配置 ServiceAccount 自动注入

# 为 default ServiceAccount 添加 imagePullSecrets
kubectl patch serviceaccount default \
  -p '{"imagePullSecrets":[{"name":"my-registry"}]}'

# 此后该 namespace 下所有未指定 imagePullSecrets 的 Pod
# 都会自动继承这个镜像拉取凭证

SSH Auth Secret

kubernetes.io/ssh-auth 用于存储 SSH 私钥：

kubectl create secret generic ssh-key \
  --from-file=ssh-privatekey=path/to/id_rsa \
  --type=kubernetes.io/ssh-auth

使用场景较少，主要用于需要 SSH 访问远程服务器的运维工具。

Bootstrap Token Secret

bootstrap.kubernetes.io/token 是 K8s 用于节点引导的专用 Secret 类型，由 kubeadm 在集群初始化时自动创建：

apiVersion: v1
kind: Secret
metadata:
  name: bootstrap-token-abcdef
  namespace: kube-system
type: bootstrap.kubernetes.io/token
data:
  # token ID 和 secret（已 Base64 编码）
  token-id: YWJjZGVm
  token-secret: a3ViZWFkbWluLXZhbHVl
  # 额外元数据
  usage-bootstrap-ignition: dHJ1ZQ==
  usage-bootstrap-signing: dHJ1ZQ==
  expiration: $(date -d '+24h' +%Y-%m-%dT%H:%M:%SZ --utc | base64)

重要：Secret 内容的可见性问题

# 任何能 GET Secret 的人都能解码看到内容
kubectl get secret my-secret -o yaml
# data:
#   password: c3VwZXJzZWNyZXQ=
# 解码
echo c3VwZXJzZWNyZXQ= | base64 -d
# supersecret

解决方案：

1. RBAC 限制：通过 RBAC 控制谁能读取 Secret
2. 加密存储：配置 EncryptionConfiguration，让 etcd 中的 Secret 内容加密存储
3. 外部密钥管理：使用 Vault 等外部 KMS，通过 CSI Secret Store 注入

Secret 类型对比

类型	数据格式	主要用途	K8s 自动处理
Opaque	任意 Base64	通用凭证存储	无
tls	tls.crt + tls.key	HTTPS/TLS 证书	Ingress TLS 挂载
dockerconfigjson	.dockerconfigjson	私有镜像仓库认证	imagePullSecrets
ssh-auth	ssh-privatekey	SSH 认证	无
bootstrap.kubernetes.io/token	token 结构	节点引导	kubeadm 使用

面试追问方向

• 为什么 Secret 的 Base64 编码不是真正的加密？
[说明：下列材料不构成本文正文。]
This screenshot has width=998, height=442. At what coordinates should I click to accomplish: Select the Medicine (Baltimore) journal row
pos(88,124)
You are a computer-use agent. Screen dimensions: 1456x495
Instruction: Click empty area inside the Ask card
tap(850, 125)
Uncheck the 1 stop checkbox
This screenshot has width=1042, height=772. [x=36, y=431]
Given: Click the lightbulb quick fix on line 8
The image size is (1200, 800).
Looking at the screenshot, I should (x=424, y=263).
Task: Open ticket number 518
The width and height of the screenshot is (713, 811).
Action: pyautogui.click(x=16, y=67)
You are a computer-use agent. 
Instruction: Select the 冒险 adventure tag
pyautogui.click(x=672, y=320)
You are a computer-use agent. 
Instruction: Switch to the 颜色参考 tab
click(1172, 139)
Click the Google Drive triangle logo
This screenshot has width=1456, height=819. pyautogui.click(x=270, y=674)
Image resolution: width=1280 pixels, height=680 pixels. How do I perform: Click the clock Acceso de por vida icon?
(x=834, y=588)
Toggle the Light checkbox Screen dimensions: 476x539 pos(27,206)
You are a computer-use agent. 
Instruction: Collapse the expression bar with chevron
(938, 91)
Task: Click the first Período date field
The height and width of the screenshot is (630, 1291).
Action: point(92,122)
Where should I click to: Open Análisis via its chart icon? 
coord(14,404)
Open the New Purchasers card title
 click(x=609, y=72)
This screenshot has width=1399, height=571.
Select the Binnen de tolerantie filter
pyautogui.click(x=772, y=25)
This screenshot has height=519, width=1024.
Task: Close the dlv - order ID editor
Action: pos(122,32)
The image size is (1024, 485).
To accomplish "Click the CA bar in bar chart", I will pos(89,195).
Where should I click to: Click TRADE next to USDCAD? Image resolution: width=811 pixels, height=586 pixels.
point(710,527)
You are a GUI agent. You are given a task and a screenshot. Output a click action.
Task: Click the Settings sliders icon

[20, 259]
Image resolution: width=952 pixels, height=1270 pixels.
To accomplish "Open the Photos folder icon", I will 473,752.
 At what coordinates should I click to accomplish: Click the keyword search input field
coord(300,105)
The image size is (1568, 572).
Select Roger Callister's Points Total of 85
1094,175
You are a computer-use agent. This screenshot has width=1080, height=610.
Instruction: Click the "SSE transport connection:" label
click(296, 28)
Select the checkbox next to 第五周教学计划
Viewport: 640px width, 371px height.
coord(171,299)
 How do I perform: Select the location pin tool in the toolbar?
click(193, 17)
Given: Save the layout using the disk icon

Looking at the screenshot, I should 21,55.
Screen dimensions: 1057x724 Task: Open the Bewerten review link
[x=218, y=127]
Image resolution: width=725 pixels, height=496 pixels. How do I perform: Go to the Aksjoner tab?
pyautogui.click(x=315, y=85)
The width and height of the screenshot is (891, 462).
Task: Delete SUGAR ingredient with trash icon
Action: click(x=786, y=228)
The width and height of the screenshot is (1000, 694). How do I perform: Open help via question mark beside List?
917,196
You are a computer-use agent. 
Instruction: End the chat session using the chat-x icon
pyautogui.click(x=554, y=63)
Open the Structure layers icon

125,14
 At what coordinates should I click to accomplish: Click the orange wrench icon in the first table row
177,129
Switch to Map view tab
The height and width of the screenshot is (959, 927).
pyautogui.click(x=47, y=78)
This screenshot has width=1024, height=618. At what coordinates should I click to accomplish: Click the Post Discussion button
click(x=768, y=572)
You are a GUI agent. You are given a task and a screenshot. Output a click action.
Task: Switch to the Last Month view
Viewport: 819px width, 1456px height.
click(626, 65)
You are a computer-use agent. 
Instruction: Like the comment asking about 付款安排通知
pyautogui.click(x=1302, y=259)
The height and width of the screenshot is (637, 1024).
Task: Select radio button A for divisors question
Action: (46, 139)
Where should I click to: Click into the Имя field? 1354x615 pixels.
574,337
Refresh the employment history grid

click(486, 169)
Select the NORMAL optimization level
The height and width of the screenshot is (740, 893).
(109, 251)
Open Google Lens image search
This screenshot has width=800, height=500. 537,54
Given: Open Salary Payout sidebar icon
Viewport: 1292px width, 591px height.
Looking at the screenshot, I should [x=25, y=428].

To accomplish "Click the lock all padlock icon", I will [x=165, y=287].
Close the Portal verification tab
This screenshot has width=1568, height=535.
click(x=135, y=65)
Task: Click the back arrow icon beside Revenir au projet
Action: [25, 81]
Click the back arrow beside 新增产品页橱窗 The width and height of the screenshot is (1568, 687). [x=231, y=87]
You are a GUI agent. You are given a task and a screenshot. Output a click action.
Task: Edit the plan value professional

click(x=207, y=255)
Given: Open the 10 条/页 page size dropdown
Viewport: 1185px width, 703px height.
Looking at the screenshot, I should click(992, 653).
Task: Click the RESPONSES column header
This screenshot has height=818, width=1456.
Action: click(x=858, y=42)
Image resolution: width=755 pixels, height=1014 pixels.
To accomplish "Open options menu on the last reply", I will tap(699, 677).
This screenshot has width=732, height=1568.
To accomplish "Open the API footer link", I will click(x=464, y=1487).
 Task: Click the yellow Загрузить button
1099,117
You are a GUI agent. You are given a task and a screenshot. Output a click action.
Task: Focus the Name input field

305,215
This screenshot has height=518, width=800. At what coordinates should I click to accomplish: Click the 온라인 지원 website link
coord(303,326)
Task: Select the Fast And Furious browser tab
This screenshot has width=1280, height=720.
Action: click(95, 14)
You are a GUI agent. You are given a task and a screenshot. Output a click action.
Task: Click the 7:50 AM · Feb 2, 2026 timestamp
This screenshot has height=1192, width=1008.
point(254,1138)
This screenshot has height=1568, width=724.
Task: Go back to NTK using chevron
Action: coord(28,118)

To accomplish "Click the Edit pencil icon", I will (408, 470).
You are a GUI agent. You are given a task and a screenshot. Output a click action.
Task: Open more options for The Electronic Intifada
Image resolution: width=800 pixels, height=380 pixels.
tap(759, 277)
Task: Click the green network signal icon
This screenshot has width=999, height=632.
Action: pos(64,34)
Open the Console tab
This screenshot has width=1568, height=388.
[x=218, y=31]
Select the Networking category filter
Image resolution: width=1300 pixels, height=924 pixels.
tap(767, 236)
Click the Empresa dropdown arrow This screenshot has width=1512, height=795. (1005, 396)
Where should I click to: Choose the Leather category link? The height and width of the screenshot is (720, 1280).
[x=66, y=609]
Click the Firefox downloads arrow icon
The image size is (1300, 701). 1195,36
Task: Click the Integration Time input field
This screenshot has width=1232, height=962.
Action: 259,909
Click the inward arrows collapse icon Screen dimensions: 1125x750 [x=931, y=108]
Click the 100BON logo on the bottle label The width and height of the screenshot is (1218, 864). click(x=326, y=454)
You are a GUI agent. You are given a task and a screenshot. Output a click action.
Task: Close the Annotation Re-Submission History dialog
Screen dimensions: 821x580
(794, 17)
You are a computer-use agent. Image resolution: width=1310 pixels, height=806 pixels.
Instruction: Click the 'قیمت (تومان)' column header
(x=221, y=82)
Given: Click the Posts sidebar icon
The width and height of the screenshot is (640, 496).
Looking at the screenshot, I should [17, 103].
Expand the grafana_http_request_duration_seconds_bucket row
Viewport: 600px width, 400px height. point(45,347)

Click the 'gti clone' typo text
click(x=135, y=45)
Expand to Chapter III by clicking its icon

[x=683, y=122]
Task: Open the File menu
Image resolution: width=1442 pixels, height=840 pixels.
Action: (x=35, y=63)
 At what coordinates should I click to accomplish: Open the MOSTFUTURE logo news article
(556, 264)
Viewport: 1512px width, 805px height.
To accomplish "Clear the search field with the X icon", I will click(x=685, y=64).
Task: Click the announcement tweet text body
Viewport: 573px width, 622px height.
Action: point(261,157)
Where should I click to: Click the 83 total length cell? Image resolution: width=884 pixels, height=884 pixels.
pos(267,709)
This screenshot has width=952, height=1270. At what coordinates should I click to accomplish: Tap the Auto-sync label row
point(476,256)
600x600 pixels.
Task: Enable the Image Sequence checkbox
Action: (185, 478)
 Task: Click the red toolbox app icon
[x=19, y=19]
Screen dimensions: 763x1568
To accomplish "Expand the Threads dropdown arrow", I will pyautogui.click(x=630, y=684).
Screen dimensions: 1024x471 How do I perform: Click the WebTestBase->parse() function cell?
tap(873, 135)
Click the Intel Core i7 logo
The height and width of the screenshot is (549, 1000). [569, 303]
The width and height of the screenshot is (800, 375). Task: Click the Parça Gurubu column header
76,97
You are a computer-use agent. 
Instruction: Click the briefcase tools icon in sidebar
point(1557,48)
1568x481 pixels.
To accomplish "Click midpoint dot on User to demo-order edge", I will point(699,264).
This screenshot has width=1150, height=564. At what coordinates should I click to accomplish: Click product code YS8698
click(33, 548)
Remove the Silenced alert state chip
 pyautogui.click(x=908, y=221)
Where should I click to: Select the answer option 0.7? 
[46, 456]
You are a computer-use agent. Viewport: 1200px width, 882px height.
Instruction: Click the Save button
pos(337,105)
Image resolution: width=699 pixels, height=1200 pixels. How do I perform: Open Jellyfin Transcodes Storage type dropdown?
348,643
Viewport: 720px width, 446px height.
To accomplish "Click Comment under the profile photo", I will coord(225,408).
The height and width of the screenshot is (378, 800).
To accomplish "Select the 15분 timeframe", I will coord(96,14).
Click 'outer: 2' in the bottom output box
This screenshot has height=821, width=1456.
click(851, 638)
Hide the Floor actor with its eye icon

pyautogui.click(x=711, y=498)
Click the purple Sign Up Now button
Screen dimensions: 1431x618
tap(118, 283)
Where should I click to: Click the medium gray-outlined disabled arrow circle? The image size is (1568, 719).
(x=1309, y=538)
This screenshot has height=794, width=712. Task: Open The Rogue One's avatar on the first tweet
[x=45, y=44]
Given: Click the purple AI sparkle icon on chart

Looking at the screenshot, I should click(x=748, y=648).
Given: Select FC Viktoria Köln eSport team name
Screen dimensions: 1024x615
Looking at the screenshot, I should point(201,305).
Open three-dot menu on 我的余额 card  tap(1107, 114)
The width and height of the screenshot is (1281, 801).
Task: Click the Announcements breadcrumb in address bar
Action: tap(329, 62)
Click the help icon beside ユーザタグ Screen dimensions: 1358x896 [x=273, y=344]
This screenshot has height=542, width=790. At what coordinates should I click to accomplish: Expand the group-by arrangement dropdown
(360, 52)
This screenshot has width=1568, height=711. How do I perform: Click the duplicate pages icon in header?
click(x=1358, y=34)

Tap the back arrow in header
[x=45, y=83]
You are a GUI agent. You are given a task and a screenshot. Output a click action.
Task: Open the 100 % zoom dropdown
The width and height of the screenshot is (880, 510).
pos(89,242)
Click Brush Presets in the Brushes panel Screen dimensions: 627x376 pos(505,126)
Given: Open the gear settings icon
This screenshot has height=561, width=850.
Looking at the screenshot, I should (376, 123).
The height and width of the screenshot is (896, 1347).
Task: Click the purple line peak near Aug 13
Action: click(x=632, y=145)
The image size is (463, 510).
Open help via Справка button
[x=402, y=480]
如何让 Secret 在 etcd 中加密存储？
• imagePullSecrets 配置在 Pod 上和 ServiceAccount 上有什么区别？
• 如果私有镜像仓库认证失败，Pod 会处于什么状态？kubelet 的行为是什么？
• TLS Secret 和 cert-manager 有什么关系？为什么推荐使用 cert-manager 管理证书？
• Bootstrap Token Secret 在节点加入集群的过程中扮演什么角色？

Secret 的类型不是装饰——它们对应了真实的使用场景和 K8s 的自动化机制。用对类型，可以让你的配置管理更加安全、优雅。